:: ОТРЫВОК ::

Горбачев напряженно вглядывался в лица сидящих перед ним. Зал молчал. И это молчание напоминало о совсем недавнем. Точно так же было ведь и при Брежневе. И домолчались до катастрофы. А что если бы Брежнев не кончился в ноябре 1982-го? Что произошло бы тогда? Да и кончился ли Брежнев?
В какой момент решать правителям, что им дороже — карьера или жизнь страны? Когда-то Монтескье сказал, что чем ближе к возглавляющим власть, тем больше шансов потерять голову, но при „бескровном брежневском культе” речь о риске жизнью не шла. Через некоторое время профессор Бестужев-Лада задаст вопрос: „Кто, как и почему довел страну до предкризисного состояния, из которого ныне с таким трудом приходится ее выводить? Кто, помимо Брежнева, персонально несет ответственность за это и какие реально имелись альтернативы более благоприятного общественного развития? ”

:::

ЗАДАНИЯ:
a – В каком месяце и году, согласно отрывку, кончился Брежнев?
b – Перепишите из отрывка дословно фрагмент от слов «Горбачев напряженно вглядывался» до слов «кончился ли Брежнев?» включительно.

:: ИСХОДНЫЕ ДАННЫЕ ::

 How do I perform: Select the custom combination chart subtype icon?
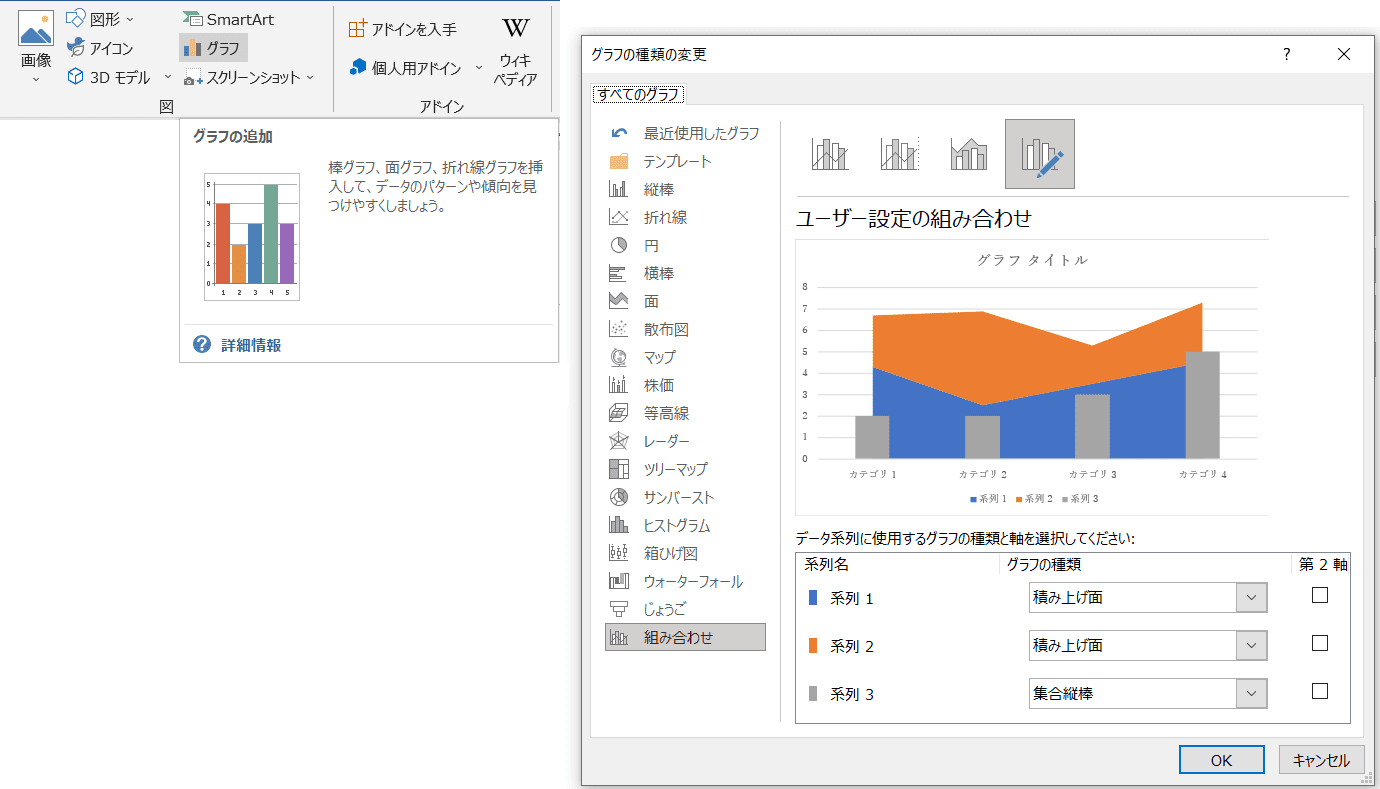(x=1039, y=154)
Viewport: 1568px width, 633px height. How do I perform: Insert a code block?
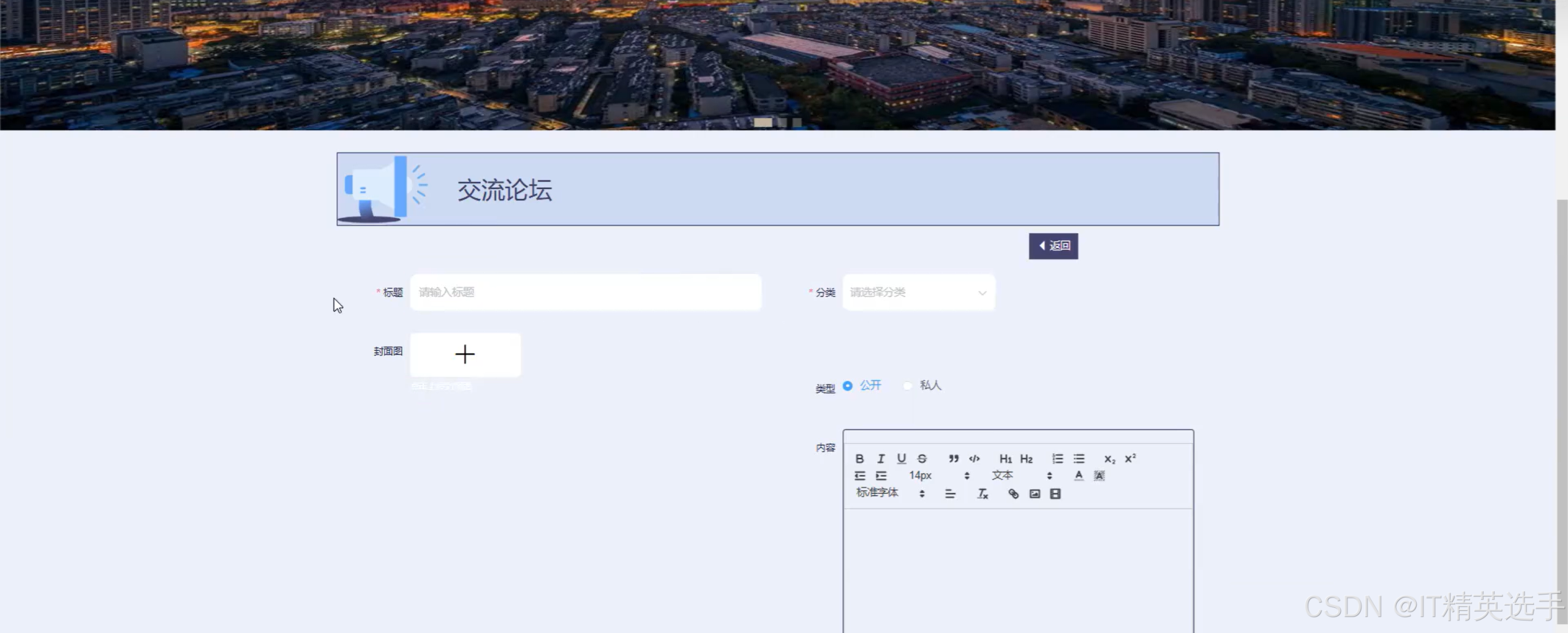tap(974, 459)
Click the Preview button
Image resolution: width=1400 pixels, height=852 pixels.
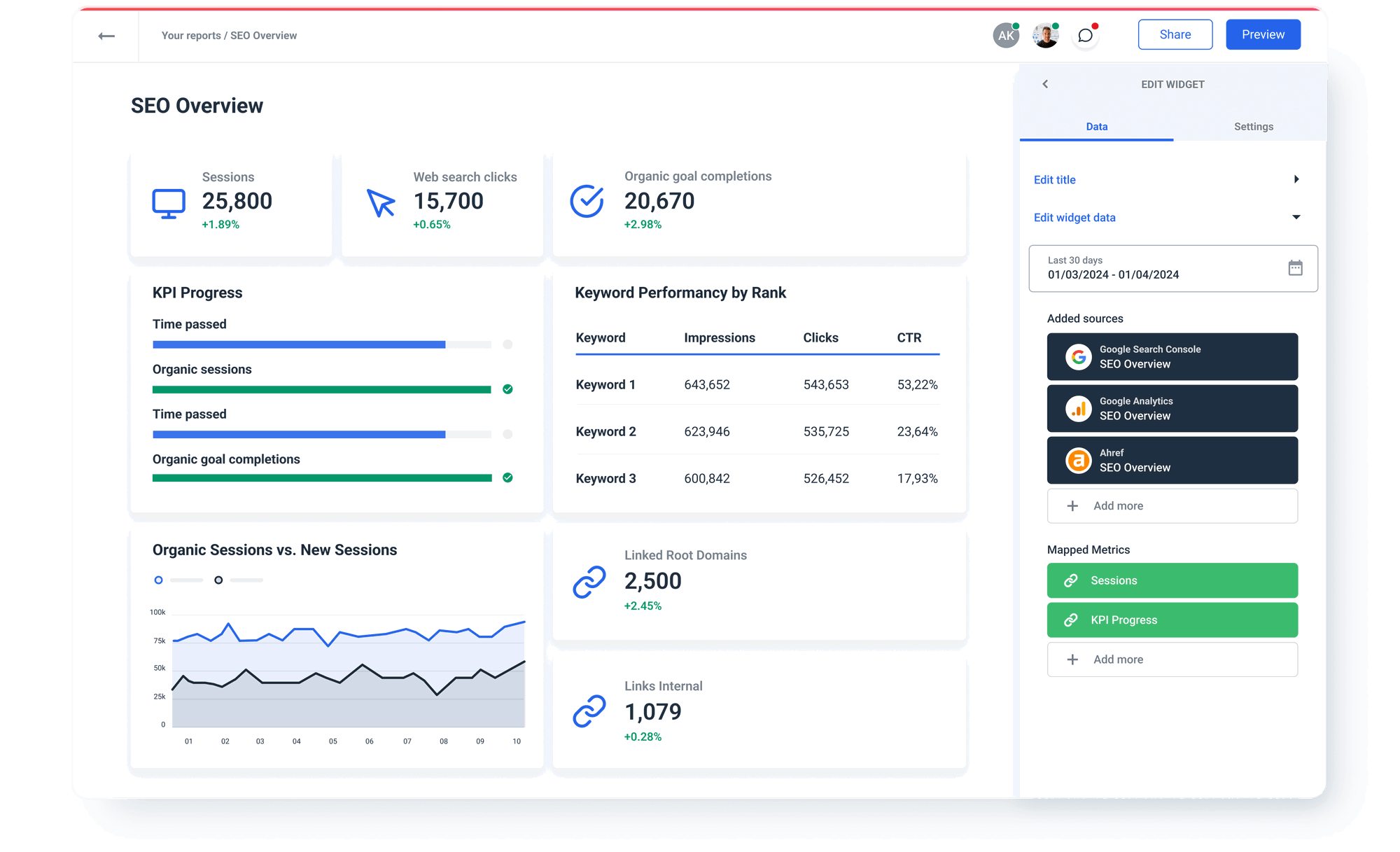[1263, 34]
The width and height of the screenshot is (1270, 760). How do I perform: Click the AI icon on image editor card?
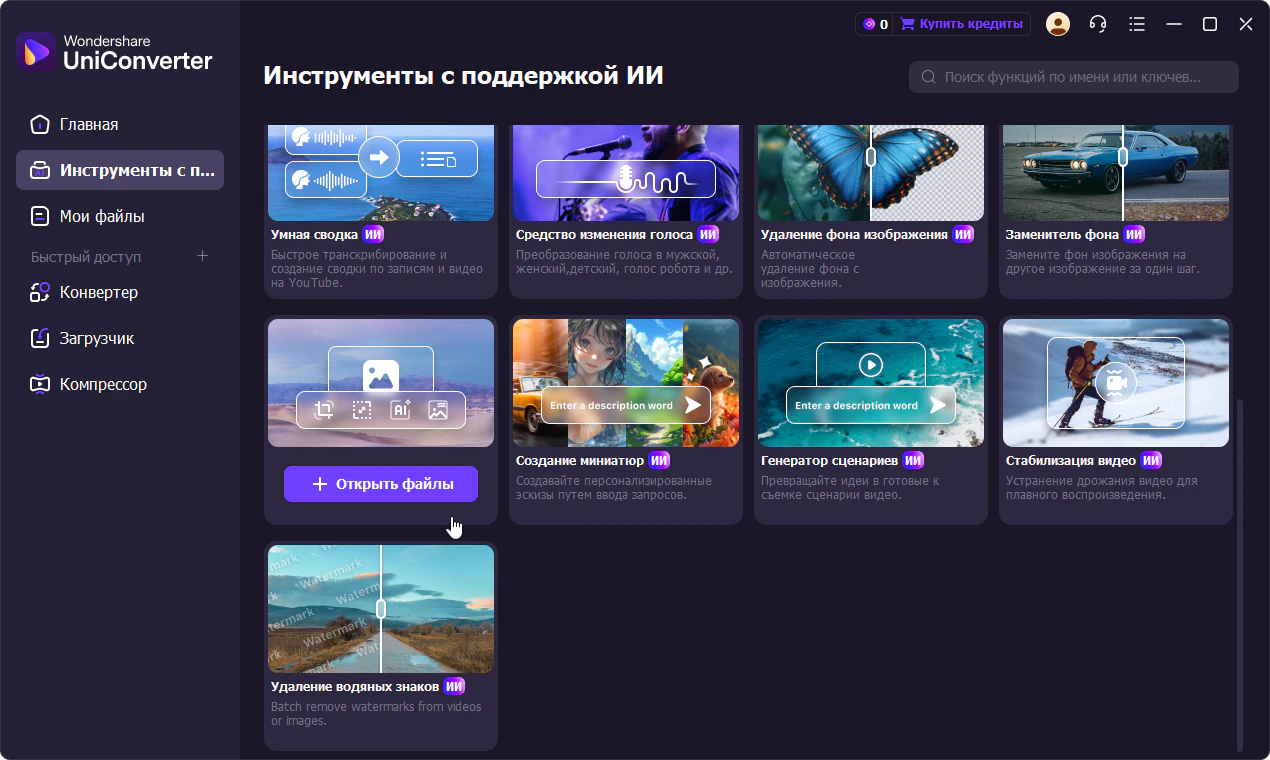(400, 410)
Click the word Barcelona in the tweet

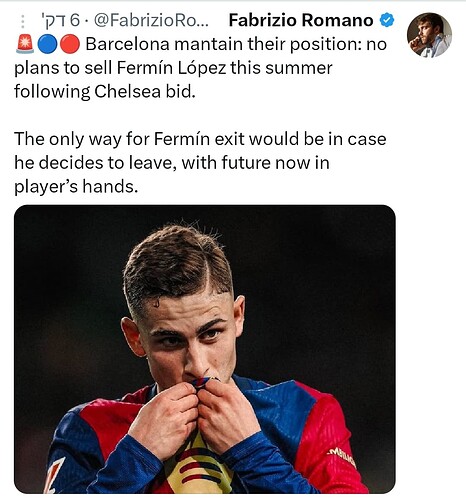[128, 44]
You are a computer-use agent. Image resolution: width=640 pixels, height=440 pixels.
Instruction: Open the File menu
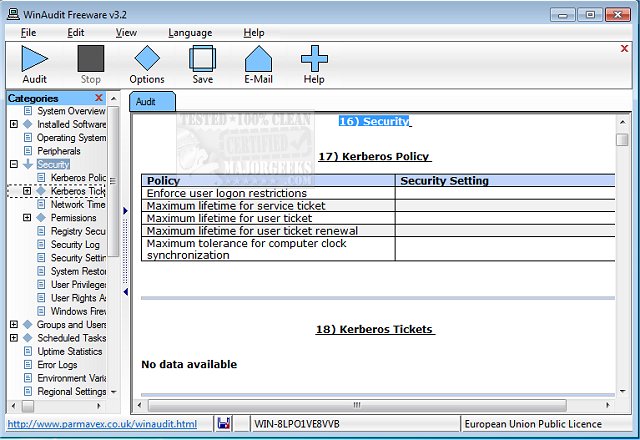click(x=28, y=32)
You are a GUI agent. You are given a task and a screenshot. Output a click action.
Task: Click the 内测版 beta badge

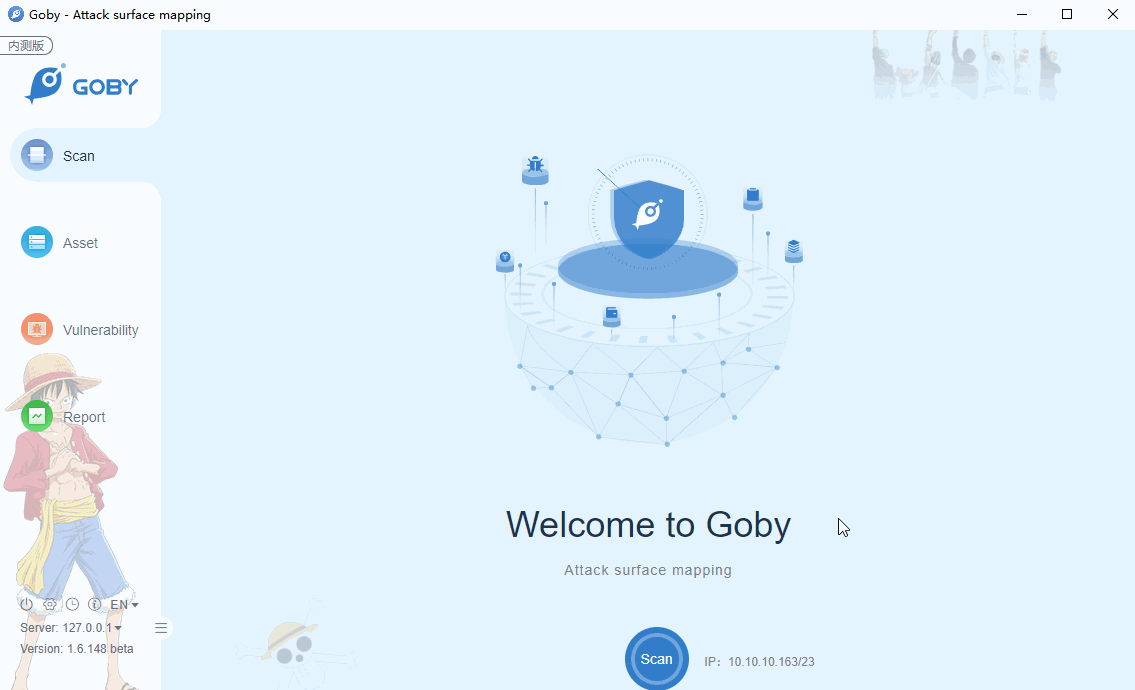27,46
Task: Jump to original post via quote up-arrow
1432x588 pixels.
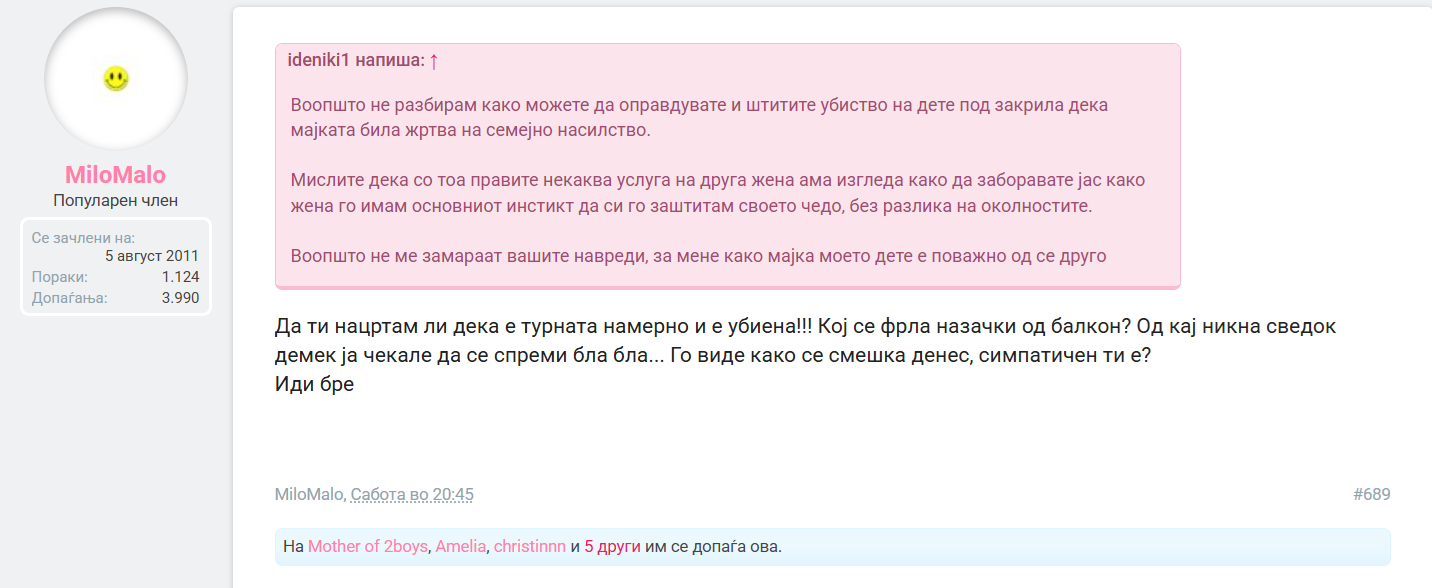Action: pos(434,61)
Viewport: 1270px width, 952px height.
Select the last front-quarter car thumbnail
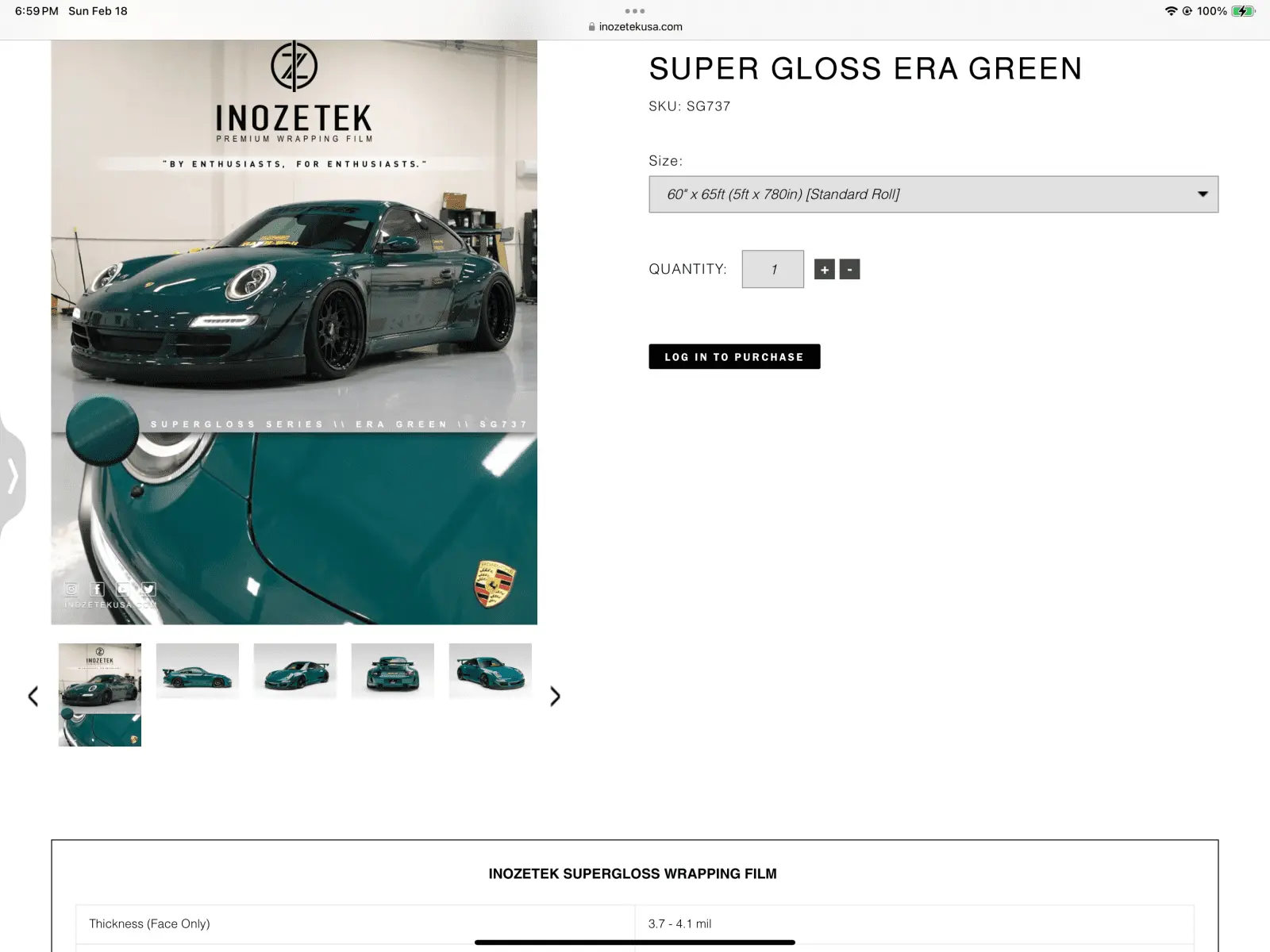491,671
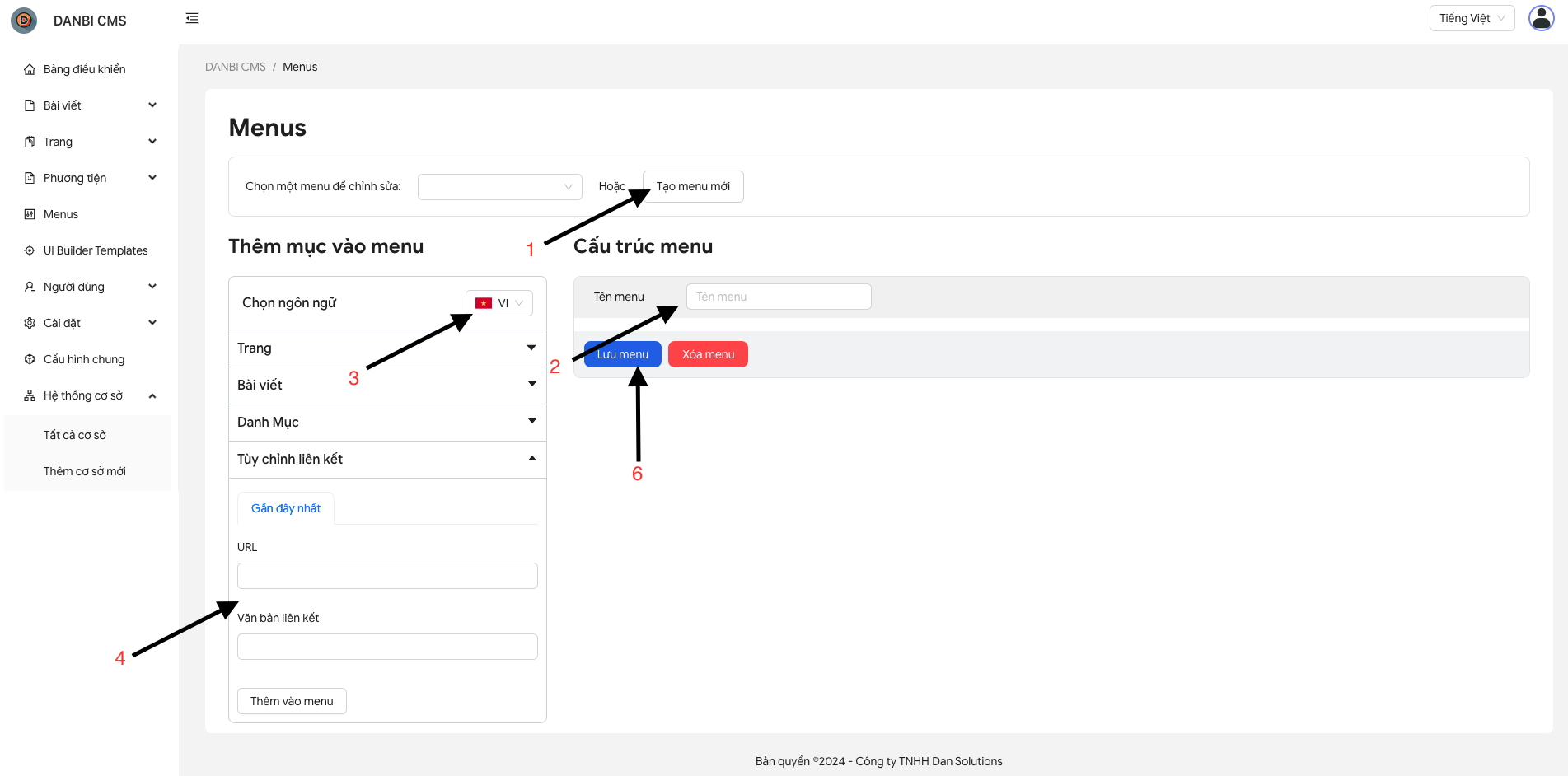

:::

ОТВЕТЫ К ЗАДАНИЯМ:
a – В ноябре 1982 года.

b –
Горбачев напряженно вглядывался в лица сидящих перед ним. Зал молчал. И это молчание напоминало о совсем недавнем. Точно так же было ведь и при Брежневе. И домолчались до катастрофы. А что если бы Брежнев не кончился в ноябре 1982-го? Что произошло бы тогда? Да и кончился ли Брежнев?